Sorry for my english its not my language.
powerbook G4 1.33 Mac OS X (10.4.6) 1 Gb ram and the thrid HDD (80Gb)
I had my system report a "failing" status on the hard drive when I started up Disk Utility for a regular backup. At that point the drive had been causing some pauses in the system's operation, but was still reading and writing data OK. Before I finished the backup, however, it stopped transferring data completely. After restarting using the Tiger CD and running Disk Utility again, Disk Utility did not see the hard disk at all.
Thanks to doing backups regularly I only lost a few days' work, which was a pain to redo, but not overly onerous. Restoring the system each time after I get it back from service has been a far larger burden.
Afterward I ran TTD from the APP CD, and it reported failure on all hard disk tests, all other tests ran fine. At this point I called AppleCare and let them know what I had done, and the results. They immediately concurred that a SMART failure was a hard disk failure below the system level before I reported the other testing. I think whoever asked you to reinstall the system wasn't following their troubleshooting scripts properly--SMART failures don't involve the OS, it's the hard drive itself reporting a problem.
In my case, I had had a prior hard disk failure similar to this one. When Apple said they'd replace the hard drive, I asked them to make sure there wasn't some other condition that was causing the hard drive failures. Well, so far as I can tell they did a hard drive swap then ran only the standard benchtop system tests (not that I can blame them for doing that, service costs have to be managed, but they had implied that they would do more, and that's where the problem is--they shouldn't say they're going to do what they won't.)
About a week after the system came back the new hard drive failed (just long enough for me to get everything set back up the way it had been a week before the failure and get current updates installed.)
As this was a third failure, they agreed to replace the system. I'm waiting for my replacement system now. Hopefully with yours it will only require a hard drive swap. In my case that was not enough. It seems that there is a general policy of waiting for the third failure before considering replacing a system with problems that don't succumb to simple troubleshooting. It's too bad, because the signs were there prior to the second repair and I'd be a lot happier if I hadn't had to wait for a third failure.
The repairs were done very quickly each time. The turnaround was about a week including shipping times. The repairs were performed well both times, with no other damage to my PB. In fact, on the first repair they replaced my modem connector as well as my hard disk since that failed their testing.
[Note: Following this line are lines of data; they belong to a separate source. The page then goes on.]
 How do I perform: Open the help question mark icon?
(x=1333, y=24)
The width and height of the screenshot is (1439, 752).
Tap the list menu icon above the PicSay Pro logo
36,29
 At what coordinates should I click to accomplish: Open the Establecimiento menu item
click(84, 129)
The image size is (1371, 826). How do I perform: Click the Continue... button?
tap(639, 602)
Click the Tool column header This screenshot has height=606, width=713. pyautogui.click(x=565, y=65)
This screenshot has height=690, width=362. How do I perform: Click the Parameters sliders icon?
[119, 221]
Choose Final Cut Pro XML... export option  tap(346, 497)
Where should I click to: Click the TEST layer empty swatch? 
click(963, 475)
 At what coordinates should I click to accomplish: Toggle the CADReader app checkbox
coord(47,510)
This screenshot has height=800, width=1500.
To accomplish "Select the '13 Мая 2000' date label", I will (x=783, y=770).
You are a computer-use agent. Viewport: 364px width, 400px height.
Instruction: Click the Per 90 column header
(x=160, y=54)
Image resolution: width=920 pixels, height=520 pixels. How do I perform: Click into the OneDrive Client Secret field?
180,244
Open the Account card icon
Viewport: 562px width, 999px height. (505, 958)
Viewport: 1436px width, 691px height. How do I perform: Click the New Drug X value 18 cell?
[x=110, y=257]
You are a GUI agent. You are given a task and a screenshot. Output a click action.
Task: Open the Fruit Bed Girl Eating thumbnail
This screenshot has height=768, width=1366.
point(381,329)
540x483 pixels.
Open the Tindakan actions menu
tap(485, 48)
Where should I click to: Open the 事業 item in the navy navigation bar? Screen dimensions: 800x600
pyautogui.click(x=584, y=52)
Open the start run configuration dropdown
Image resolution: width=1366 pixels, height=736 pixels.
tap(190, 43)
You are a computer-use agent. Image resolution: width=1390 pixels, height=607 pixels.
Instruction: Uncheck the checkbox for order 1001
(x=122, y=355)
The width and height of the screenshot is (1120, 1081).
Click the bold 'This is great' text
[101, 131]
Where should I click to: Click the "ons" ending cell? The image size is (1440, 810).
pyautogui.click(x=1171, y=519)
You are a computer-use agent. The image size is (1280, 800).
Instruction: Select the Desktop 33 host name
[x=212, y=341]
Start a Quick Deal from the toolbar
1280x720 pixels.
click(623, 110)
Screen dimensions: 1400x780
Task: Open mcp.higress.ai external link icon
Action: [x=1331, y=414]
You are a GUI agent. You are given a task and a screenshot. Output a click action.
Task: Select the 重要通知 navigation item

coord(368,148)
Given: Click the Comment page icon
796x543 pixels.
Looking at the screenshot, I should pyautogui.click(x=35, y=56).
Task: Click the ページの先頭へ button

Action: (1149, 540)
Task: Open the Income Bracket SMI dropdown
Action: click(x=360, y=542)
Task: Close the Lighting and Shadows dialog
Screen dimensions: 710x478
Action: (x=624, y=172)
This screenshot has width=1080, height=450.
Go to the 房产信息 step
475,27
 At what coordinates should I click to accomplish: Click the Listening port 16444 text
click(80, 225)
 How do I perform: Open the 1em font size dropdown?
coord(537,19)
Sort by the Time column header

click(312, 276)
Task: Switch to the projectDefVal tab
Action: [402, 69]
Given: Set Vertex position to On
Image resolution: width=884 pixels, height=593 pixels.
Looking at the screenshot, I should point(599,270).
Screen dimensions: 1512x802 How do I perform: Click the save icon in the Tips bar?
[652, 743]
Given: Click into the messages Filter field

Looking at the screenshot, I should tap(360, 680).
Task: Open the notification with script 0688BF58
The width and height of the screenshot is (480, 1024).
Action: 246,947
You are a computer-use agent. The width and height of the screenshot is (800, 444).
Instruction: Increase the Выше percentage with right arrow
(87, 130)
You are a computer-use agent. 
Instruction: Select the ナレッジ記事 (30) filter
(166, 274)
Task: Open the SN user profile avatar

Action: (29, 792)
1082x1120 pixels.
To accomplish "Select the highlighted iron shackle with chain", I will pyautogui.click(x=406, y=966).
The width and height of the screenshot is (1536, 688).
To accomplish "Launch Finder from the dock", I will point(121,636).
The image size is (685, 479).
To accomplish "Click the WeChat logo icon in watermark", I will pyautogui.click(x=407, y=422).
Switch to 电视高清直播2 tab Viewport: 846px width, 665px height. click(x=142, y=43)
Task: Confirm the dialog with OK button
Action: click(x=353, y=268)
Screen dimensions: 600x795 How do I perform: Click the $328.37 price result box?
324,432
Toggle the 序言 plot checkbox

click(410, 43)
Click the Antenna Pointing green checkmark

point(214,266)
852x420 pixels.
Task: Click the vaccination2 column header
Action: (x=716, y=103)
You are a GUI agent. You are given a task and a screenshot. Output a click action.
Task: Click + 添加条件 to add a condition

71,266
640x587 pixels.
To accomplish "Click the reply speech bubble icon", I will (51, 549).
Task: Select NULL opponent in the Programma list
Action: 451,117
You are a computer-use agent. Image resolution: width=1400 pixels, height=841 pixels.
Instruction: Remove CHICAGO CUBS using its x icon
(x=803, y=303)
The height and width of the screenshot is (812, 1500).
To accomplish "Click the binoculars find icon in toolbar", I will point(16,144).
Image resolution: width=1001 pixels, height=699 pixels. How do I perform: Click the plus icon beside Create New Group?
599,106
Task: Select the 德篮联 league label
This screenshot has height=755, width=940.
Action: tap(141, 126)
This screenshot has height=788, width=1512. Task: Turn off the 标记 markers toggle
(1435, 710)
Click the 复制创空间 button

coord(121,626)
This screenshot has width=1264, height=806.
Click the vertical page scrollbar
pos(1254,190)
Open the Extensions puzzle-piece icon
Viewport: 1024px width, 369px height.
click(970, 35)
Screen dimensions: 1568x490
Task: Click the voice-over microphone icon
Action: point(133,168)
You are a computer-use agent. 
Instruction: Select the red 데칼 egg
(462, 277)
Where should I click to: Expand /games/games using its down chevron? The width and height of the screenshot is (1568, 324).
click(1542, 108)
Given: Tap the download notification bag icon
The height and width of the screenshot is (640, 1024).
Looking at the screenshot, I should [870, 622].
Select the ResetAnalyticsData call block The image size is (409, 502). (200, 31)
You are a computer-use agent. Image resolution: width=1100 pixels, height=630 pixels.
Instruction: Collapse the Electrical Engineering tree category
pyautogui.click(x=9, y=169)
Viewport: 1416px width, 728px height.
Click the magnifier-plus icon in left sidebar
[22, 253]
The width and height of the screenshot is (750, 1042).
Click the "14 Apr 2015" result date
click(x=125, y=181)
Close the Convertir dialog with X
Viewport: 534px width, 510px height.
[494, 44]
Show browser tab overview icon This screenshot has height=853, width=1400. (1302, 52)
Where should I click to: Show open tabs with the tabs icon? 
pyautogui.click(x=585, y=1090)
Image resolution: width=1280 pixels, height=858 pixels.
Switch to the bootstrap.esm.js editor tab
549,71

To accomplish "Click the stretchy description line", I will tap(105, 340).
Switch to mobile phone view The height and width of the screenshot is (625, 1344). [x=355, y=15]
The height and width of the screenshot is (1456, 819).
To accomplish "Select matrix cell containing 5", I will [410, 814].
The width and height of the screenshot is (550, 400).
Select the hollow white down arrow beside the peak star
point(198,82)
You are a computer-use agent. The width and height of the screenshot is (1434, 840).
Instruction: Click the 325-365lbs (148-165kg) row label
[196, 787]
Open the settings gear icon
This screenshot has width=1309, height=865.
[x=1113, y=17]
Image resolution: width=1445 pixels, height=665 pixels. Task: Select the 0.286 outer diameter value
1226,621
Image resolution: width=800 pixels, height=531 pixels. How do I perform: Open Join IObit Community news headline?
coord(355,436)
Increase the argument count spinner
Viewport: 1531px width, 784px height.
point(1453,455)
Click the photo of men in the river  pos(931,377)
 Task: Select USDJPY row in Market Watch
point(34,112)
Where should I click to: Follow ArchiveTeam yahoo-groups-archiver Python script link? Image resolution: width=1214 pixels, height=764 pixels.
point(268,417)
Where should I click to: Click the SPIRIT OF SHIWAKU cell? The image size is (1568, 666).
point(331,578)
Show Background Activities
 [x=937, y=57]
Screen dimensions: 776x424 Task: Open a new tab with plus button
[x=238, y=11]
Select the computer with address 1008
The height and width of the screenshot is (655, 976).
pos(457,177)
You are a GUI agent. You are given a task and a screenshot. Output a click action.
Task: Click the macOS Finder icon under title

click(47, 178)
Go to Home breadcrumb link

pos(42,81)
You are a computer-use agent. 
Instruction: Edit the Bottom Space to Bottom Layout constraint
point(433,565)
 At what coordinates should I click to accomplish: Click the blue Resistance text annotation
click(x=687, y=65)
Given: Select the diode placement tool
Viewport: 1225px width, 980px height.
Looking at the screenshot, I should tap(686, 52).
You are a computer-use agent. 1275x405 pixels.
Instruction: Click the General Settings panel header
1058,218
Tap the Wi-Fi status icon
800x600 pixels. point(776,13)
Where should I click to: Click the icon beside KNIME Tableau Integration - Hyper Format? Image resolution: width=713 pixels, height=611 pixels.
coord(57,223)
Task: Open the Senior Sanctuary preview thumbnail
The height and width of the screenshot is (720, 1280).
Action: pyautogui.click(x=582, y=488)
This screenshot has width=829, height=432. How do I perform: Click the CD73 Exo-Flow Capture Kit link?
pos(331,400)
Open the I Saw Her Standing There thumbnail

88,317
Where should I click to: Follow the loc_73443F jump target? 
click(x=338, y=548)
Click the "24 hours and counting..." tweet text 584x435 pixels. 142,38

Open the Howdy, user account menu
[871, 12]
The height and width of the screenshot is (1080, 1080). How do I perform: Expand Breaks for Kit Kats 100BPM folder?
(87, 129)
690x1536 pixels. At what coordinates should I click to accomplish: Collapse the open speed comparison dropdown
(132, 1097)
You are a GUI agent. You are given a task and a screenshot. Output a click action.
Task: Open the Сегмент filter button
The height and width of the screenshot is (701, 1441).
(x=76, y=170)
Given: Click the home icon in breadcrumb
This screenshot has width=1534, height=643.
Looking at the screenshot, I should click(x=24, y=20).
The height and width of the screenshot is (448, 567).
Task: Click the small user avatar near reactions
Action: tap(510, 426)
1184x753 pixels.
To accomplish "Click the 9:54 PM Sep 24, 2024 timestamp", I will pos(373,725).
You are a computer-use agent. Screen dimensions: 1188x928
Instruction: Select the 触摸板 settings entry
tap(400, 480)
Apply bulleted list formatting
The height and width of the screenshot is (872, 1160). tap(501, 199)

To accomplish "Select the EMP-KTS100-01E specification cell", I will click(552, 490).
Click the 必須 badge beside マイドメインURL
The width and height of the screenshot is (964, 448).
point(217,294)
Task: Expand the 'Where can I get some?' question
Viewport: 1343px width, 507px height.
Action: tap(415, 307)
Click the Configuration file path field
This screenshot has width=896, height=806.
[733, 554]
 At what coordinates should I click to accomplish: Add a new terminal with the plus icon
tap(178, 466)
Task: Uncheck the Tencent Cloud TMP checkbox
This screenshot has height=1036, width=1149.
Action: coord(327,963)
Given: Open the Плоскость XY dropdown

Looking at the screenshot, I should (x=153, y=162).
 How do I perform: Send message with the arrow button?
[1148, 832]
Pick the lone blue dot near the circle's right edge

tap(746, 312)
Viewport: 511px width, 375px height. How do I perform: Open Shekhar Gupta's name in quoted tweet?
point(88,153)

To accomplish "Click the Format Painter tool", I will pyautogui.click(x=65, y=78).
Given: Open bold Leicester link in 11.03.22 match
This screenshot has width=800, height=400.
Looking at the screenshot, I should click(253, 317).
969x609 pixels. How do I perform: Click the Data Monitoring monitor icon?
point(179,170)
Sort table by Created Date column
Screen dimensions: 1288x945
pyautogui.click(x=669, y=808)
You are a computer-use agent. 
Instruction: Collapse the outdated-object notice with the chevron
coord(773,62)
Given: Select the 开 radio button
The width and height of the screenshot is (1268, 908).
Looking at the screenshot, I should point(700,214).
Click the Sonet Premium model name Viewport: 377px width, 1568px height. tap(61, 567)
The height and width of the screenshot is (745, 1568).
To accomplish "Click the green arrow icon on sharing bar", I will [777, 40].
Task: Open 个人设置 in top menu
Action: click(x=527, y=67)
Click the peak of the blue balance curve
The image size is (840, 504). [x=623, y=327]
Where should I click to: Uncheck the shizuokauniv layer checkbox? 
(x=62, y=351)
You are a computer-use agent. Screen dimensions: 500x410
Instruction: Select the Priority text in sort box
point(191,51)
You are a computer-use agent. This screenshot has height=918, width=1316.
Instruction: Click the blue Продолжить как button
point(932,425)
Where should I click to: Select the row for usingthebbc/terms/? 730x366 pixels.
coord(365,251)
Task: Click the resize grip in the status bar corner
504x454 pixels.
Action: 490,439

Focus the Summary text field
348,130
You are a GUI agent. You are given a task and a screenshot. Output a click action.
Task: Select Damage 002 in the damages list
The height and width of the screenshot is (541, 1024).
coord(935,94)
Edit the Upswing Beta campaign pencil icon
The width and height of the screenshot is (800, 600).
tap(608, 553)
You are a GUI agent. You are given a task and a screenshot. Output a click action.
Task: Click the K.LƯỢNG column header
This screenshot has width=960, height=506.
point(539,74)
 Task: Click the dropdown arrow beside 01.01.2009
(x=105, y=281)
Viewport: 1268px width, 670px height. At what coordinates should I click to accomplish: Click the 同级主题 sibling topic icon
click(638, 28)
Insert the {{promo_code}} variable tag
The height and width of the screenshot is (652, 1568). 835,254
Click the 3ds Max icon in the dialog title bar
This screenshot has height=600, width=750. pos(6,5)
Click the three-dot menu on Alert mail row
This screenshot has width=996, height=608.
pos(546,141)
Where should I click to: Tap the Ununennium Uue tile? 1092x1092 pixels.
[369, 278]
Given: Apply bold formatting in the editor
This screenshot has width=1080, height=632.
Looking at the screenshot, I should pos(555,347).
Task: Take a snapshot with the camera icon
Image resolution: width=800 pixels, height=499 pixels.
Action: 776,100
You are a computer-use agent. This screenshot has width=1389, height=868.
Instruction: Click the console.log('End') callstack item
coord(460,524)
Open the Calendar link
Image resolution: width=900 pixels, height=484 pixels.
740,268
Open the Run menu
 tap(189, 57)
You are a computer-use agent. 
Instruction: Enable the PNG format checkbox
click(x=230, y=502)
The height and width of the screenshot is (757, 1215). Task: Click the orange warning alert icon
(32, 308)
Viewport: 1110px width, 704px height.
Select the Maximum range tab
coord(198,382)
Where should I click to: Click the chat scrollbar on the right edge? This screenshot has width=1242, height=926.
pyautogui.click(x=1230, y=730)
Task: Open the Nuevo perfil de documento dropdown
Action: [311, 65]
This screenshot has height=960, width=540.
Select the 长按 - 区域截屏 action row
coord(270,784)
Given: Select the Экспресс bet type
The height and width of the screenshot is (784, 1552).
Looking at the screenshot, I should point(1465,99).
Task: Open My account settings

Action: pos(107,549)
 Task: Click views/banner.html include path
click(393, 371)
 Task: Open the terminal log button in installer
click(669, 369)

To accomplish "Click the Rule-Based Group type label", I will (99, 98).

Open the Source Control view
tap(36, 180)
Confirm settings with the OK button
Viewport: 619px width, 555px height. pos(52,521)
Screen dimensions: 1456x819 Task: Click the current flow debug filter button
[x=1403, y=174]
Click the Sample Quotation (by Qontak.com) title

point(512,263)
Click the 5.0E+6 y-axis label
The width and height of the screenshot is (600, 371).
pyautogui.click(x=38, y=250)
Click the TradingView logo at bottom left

I had had a problem with it with one connector in my house beforehand, but figured I had an out-of-spec cable since the Mac worked with every other cable I attached it to (when it came back it even worked with that cable.) I hadn't reported any problems with the modem port, BTW.
The only problem was that in my case the repairs were apparently only addressing a symptom, not the actual problem.